* _Task_
Rewrite the lines starting at the one containing "Socio economic factors." and ending at the one containing "at that location.", with "Find the position of" in place of "Identify the location of" and everything else left unchanged.

* _Listed entries_
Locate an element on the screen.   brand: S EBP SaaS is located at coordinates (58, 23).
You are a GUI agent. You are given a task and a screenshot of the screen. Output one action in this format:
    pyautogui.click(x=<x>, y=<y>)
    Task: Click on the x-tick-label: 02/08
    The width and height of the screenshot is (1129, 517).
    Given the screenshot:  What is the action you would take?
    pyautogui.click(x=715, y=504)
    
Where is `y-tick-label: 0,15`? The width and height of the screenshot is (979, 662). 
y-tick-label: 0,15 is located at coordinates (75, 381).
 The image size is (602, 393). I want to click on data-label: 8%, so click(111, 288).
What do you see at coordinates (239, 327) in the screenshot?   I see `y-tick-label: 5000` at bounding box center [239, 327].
==
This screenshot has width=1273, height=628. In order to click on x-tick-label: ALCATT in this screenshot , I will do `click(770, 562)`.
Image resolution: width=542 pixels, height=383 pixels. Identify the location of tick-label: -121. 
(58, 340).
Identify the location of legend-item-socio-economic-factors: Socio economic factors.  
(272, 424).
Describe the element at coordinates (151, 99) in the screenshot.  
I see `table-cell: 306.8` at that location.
* * *
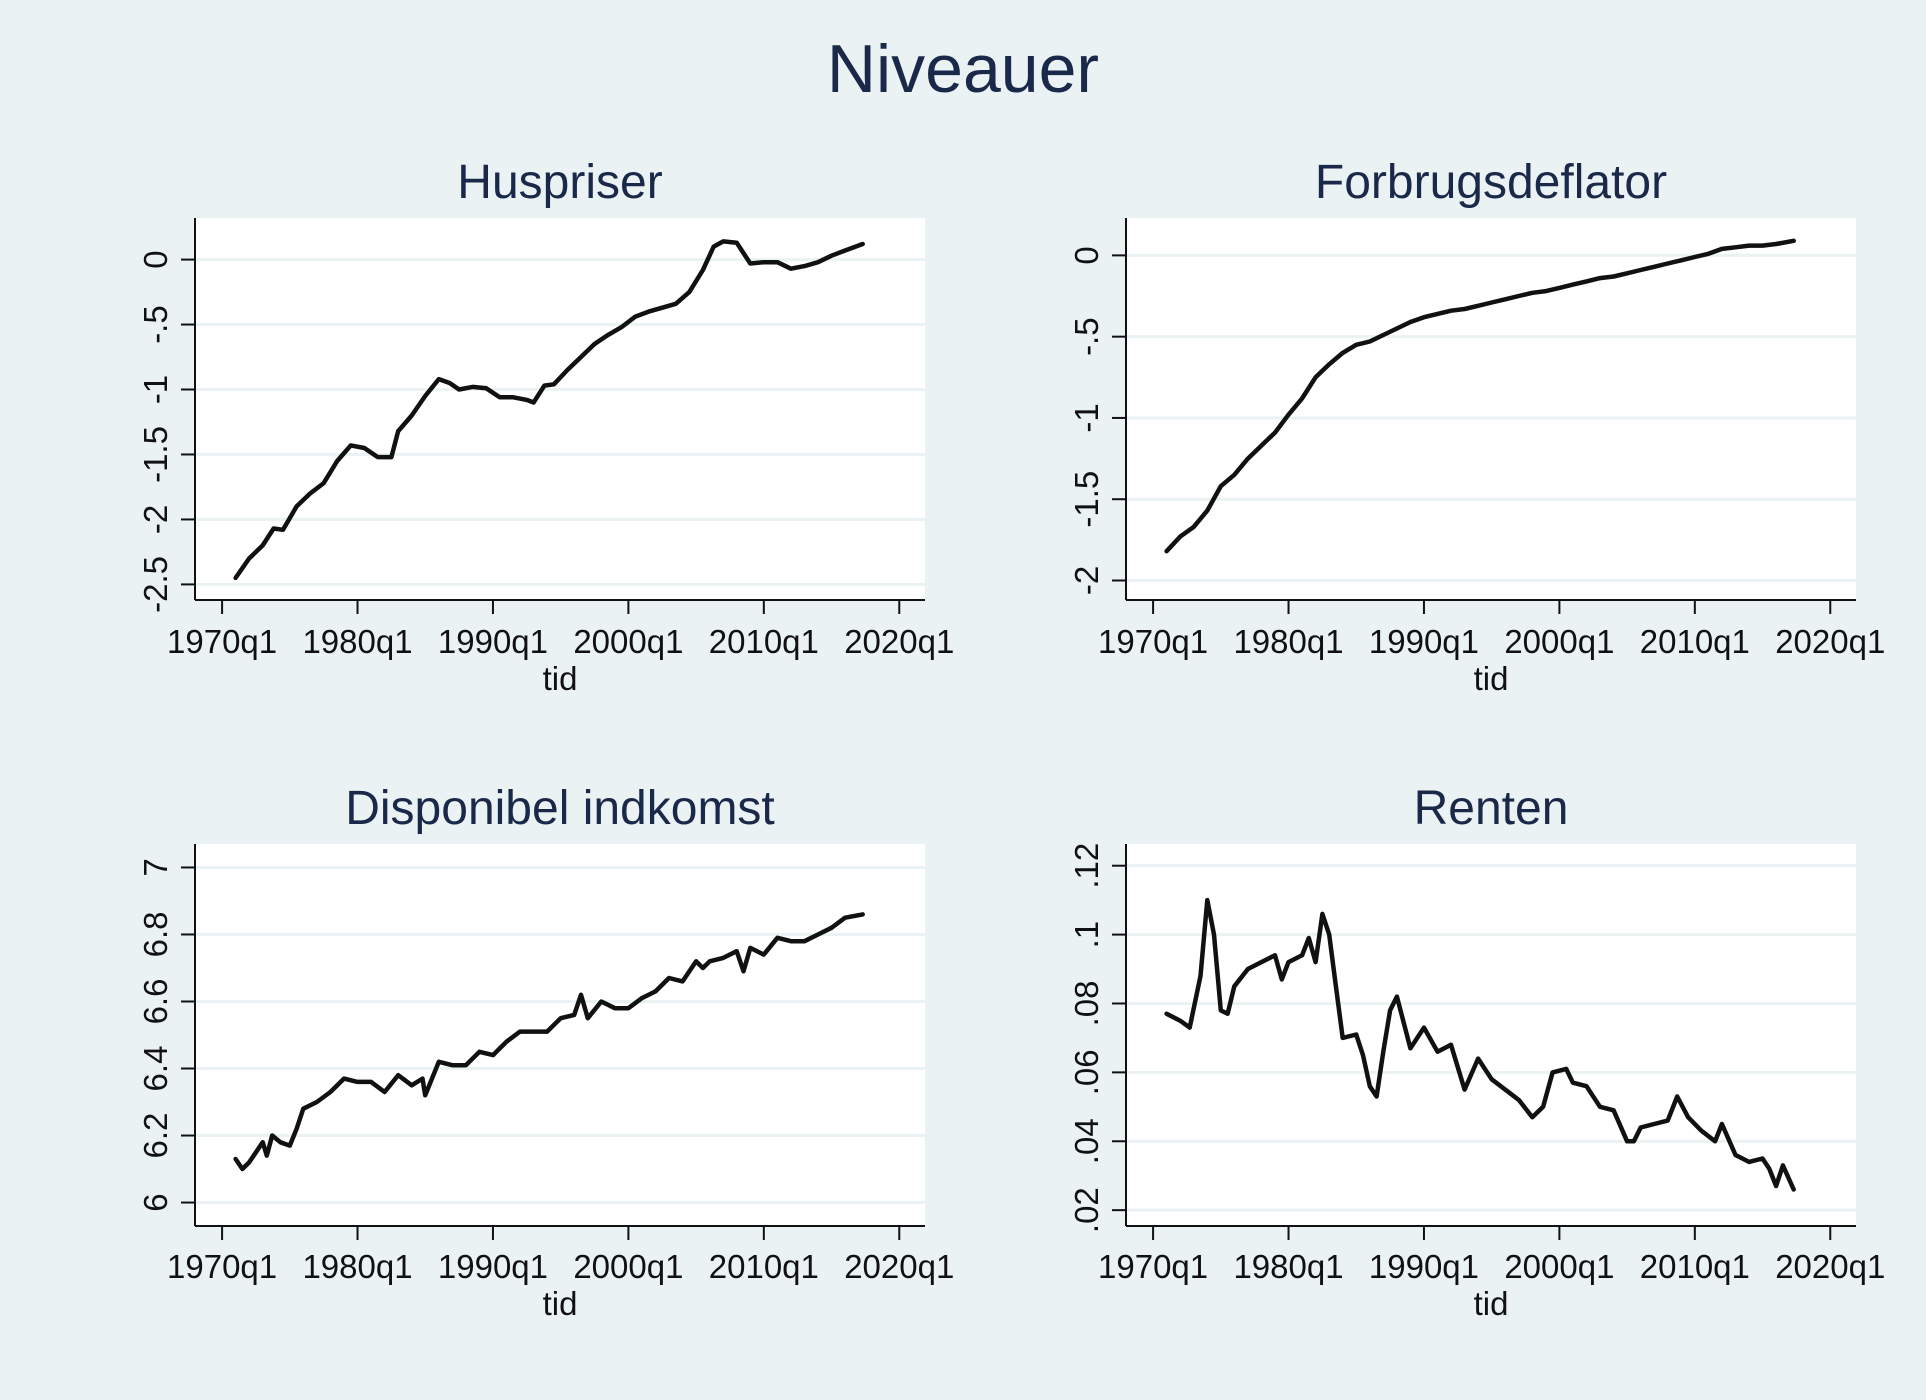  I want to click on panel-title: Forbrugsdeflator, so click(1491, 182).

* _Task response_
Find the position of legend-item-socio-economic-factors: Socio economic factors.  
(272, 424).
Describe the element at coordinates (151, 99) in the screenshot.  
I see `table-cell: 306.8` at that location.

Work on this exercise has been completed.